In terms of how the new GT-R looks, it has a redesigned bumper that houses daytime running lights and a new ‘V-motion’ grille finished in matte chrome but otherwise it is business as usual from the front.

The rear bumper has also been adjusted, with a new silver diffuser, new side air vents and titanium exhaust tips designed to compliment the GTR-R’s trademark circular rear lights inherited, of course, from its Skyline predecessors.

Nissan says the exterior tweaks all stem from a focus on improving aerodynamics and cooling while reducing drag and vehicle lift, the latter of which has the knock-on effect of improving stability. In short, it promises to handle even better.

As for the interior, that has also been given a makeover, too.
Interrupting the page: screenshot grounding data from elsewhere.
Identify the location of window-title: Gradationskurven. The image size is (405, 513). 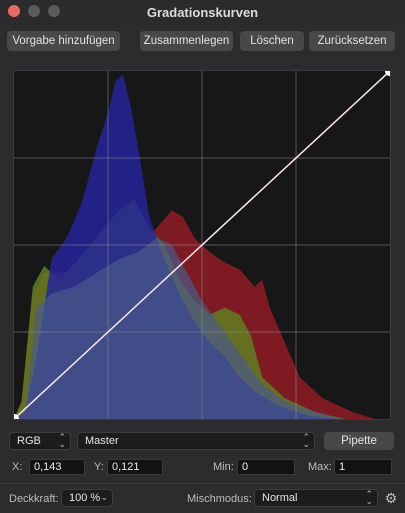
(202, 12).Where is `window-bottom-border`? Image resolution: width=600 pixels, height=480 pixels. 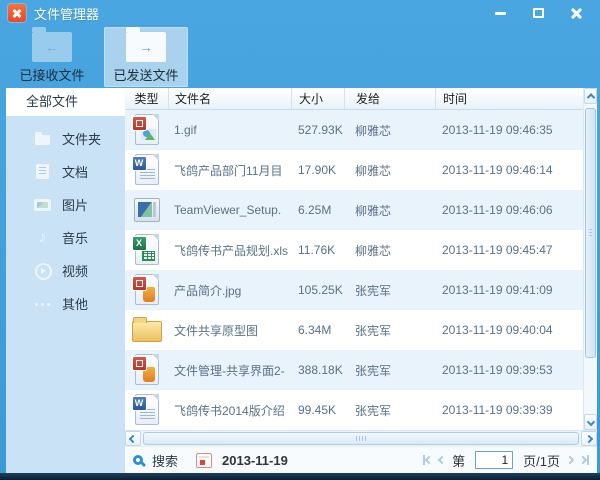 window-bottom-border is located at coordinates (300, 476).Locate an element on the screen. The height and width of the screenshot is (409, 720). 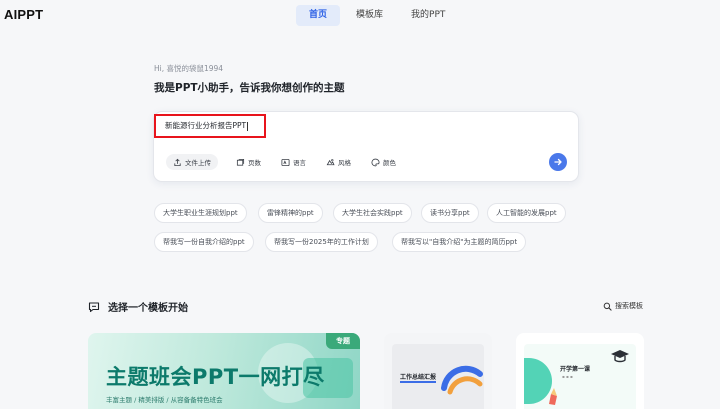
suggestion-chip: 大学生社会实践ppt is located at coordinates (372, 213).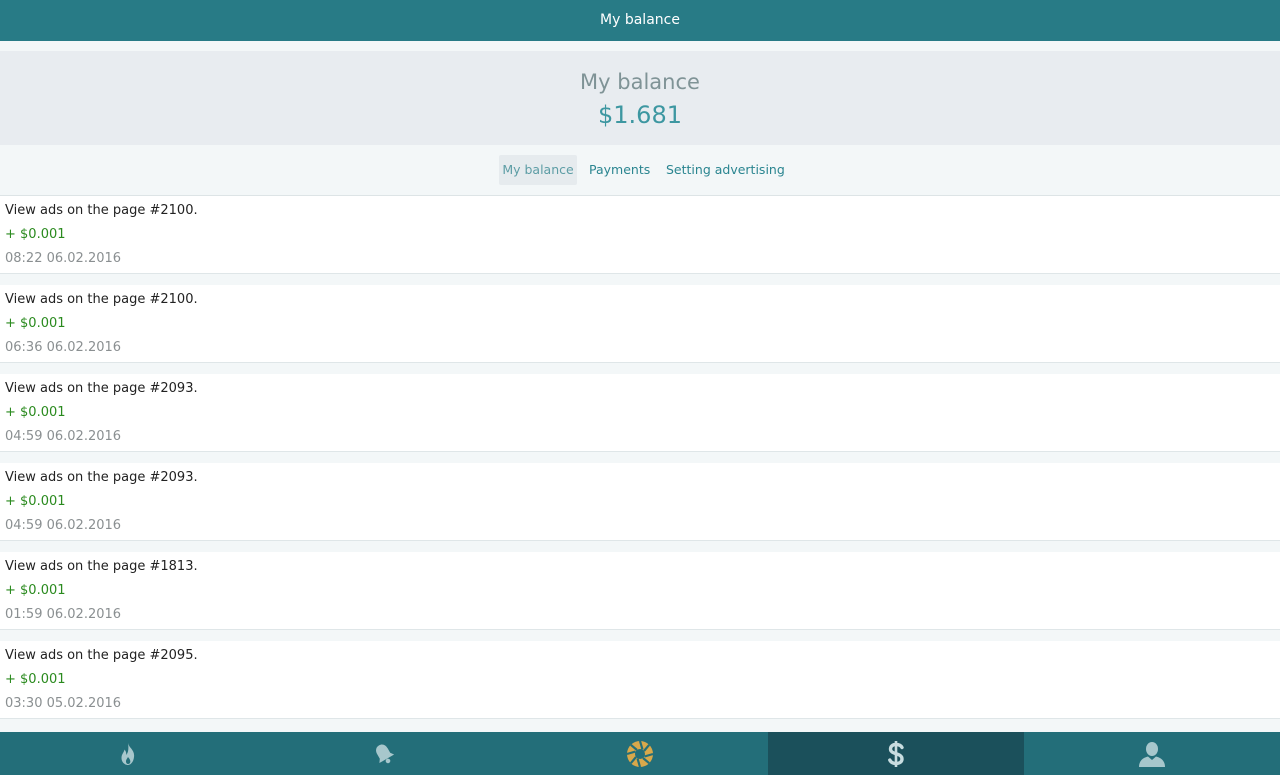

For starters, it now has 11 buttons instead of the overpowering 27 on its predecessor. Meanwhile the display has been shifted down to improve visibility and there’s an optional Nappa leather dashboard for a touch of luxury,

One of the GT-R’s few negatives was the boomy noise at higher speeds – an issue most noticeable during long stints on the motorway. While the six-speed dual-clutch auto remains, Nissan has added Active Noise Cancellation (ANC) to make the cabin quieter.

In fact, not only does the GT-R try to cancel out unwanted noise for a slightly quieter drive, there is a button that closes an electric valve in the exhaust, deadening the engine note of the car at start-up by 10dB.

Another welcome change is the fact Nissan has moved the paddle shifters from the steering column to the redesigned steering wheel, which means you can keep your hands on the wheel at all times.

Pure, Recaro, Prestige and Track Edition by Nismo make up the trim levels available. 20-inch alloys, carbon fibre interior trim and the titanium exhaust are standard throughout the range, with the Recaro version benefitting from Recaro seats.

Prices start from £79,995 for the Pure, £81,995 for the Recaro, £82,495 for the Prestige with Black Touring leather seats and £83,495 if you want Tan, Ivory or Red Touring leather seats. As for the Track Edition, expect to pay from £91,995.

We spent the day driving the new GT-R from Germany to Belgium for a blast around the legendary Spa Formula One circuit. Expect our first impressions soon.